Perform Incremental Training (Console)Perform Incremental Training (API)

Use Incremental Training in Amazon SageMaker AI

Over time, you might find that a model generates inference that are not as good as they were in the past. With incremental training, you can use the artifacts from an existing model and use an expanded dataset to train a new model. Incremental training saves both time and resources.

Use incremental training to:

Train a new model using an expanded dataset that contains an underlying pattern that was not accounted for in the previous training and which resulted in poor model performance.
Use the model artifacts or a portion of the model artifacts from a popular publicly available model in a training job. You don't need to train a new model from scratch.
Resume a training job that was stopped.
Train several variants of a model, either with different hyperparameter settings or using different datasets.

For more information about training jobs, see Train a Model with Amazon SageMaker.

You can train incrementally using the SageMaker AI console or the Amazon SageMaker Python SDK.

Important

Only three built-in algorithms currently support incremental training: Object Detection - MXNet, Image Classification - MXNet, and Semantic Segmentation Algorithm.

Perform Incremental Training (Console)

To complete this procedure, you need:

The Amazon Simple Storage Service (Amazon S3) bucket URI where you've stored the training data.
The S3 bucket URI where you want to store the output of the job.
The Amazon Elastic Container Registry path where the training code is stored. For more information, see Docker Registry Paths and Example Code.
The URL of the S3 bucket where you've stored the model artifacts that you want to use in incremental training. To find the URL for the model artifacts, see the details page of the training job used to create the model. To find the details page, in the SageMaker AI console, choose Inference, choose Models, and then choose the model.
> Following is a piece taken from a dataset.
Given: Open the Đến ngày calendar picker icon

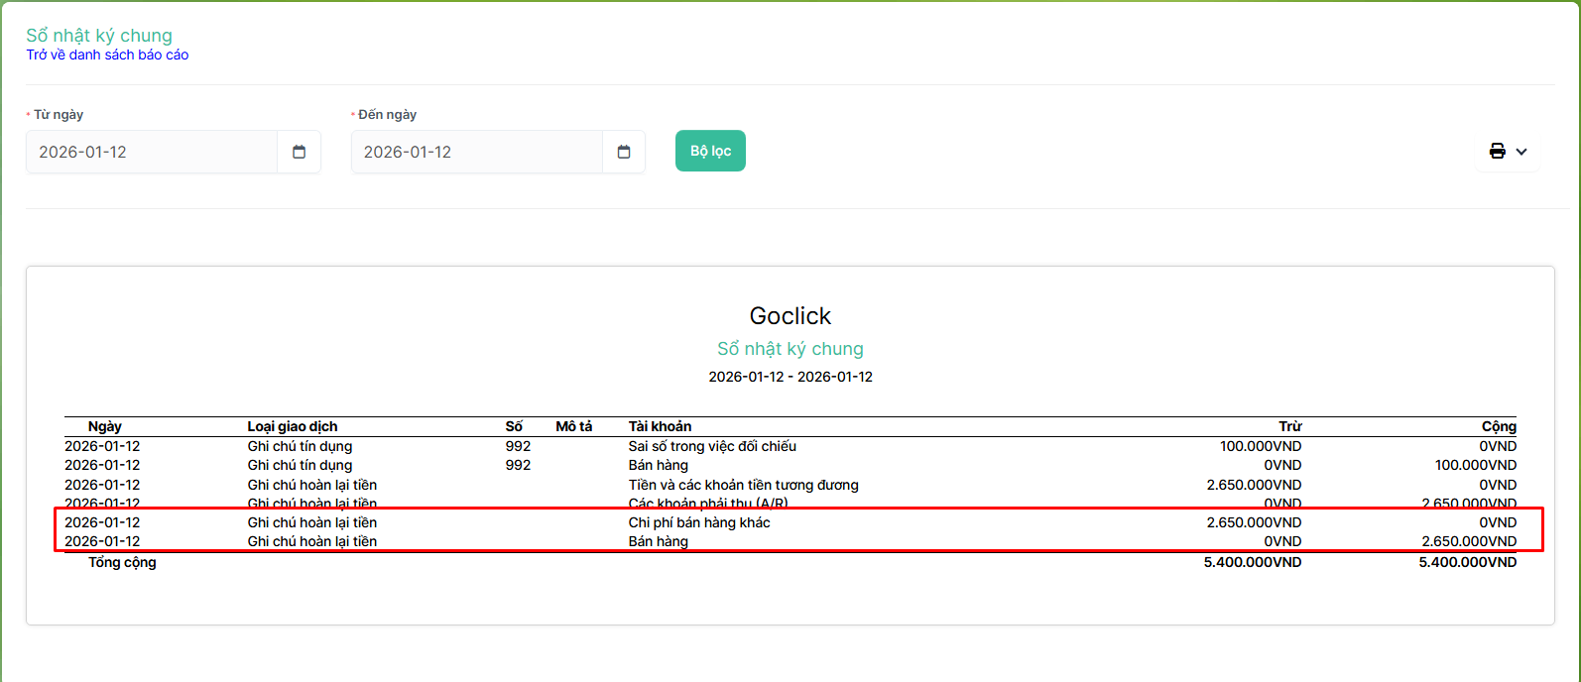Looking at the screenshot, I should (624, 152).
To restart a stopped training job, use the URL to the model artifacts that are stored in the details page as you would with a model or a completed training job.

To perform incremental training (console)
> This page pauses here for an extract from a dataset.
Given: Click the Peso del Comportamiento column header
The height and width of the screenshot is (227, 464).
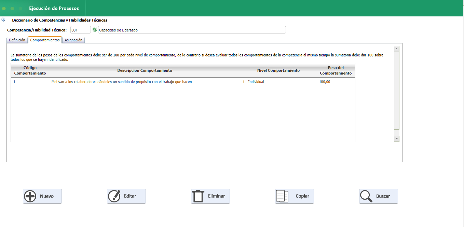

Open the Amazon SageMaker AI console at https://console.aws.amazon.com/sagemaker/.
In the navigation pane, choose Training, then choose Training jobs.
Choose Create training job.
Provide a name for the training job. The name must be unique within an AWS Region in an AWS account. The training job name must have 1 to 63 characters. Valid characters: a-z, A-Z, 0-9, and . : + = @ _ % - (hyphen).
Choose the algorithm that you want to use. For information about algorithms, see Built-in algorithms and pretrained models in Amazon SageMaker.
(Optional) For Resource configuration, either leave the default values or increase the resource consumption to reduce computation time.
1. (Optional) For Instance type, choose the ML compute instance type that you want to use. In most cases, ml.m4.xlarge is sufficient.
2. For Instance count, use the default, 1.
3. (Optional) For Additional volume per instance (GB), choose the size of the ML storage volume that you want to provision. In most cases, you can use the default, 1. If you are using a large dataset, use a larger size.
Provide information about the input data for the training dataset.
1. For Channel name, either leave the default (train) or enter a more meaningful name for the training dataset, such as expanded-training-dataset.
2. For InputMode, choose File. For incremental training, you need to use file input mode.
3. For S3 data distribution type, choose FullyReplicated. This causes each ML compute instance to use a full replicate of the expanded dataset when training incrementally.
4. If the expanded dataset is uncompressed, set the Compression type to None. If the expanded dataset is compressed using Gzip, set it to Gzip.
5. (Optional) If you are using File input mode, leave Content type empty. For Pipe input mode, specify the appropriate MIME type. Content type is the multipurpose internet mail extension (MIME) type of the data.
6. For Record wrapper, if the dataset is saved in RecordIO format, choose RecordIO. If your dataset is not saved as a RecordIO formatted file, choose None.
7. For S3 data type, if the dataset is stored as a single file, choose S3Prefix. If the dataset is stored as several files in a folder, choose Manifest.
8. For S3 location, provide the URL to the path where you stored the expanded dataset.
9. Choose Done.
To use model artifacts in a training job, you need to add a new channel and provide the needed information about the model artifacts.
1. For Input data configuration, choose Add channel.
2. For Channel name, enter model to identify this channel as the source of the model artifacts.
3. For InputMode, choose File. Model artifacts are stored as files.
4. For S3 data distribution type, choose FullyReplicated. This indicates that each ML compute instance should use all of the model artifacts for training.
5. For Compression type, choose None because we are using a model for the channel.
6. Leave Content type empty. Content type is the multipurpose internet mail extension (MIME) type of the data. For model artifacts, we leave it empty.
7. Set Record wrapper to None because model artifacts are not stored in RecordIO format.
8. For S3 data type, if you are using a built-in algorithm or an algorithm that stores the model as a single file, choose S3Prefix. If you are using an algorithm that stores the model as several files, choose Manifest.
9. For S3 location, provide the URL to the path where you stored the model artifacts. Typically, the model is stored with the name model.tar.gz. To find the URL for the model artifacts, in the navigation pane, choose Inference, then choose Models. From the list of models, choose a model to display its details page. The URL for the model artifacts is listed under Primary container .
10. Choose Done.
For Output data configuration, provide the following information:
1. For S3 location, type the path to the S3 bucket where you want to store the output data.
2. (Optional) For Encryption key, you can add your AWS Key Management Service (AWS KMS) encryption key to encrypt the output data at rest. Provide the key ID or its Amazon Resource Number (ARN). For more information, see KMS-Managed Encryption Keys.
(Optional) For Tags, add one or more tags to the training job. A tag is metadata that you can define and assign to AWS resources. In this case, you can use tags to help you manage your training jobs. A tag consists of a key and a value, which you define. For example, you might want to create a tag with Project as a key and a value referring to a project that is related to the training job, such as Home value forecasts.
Choose Create training job. SageMaker AI creates and runs training job.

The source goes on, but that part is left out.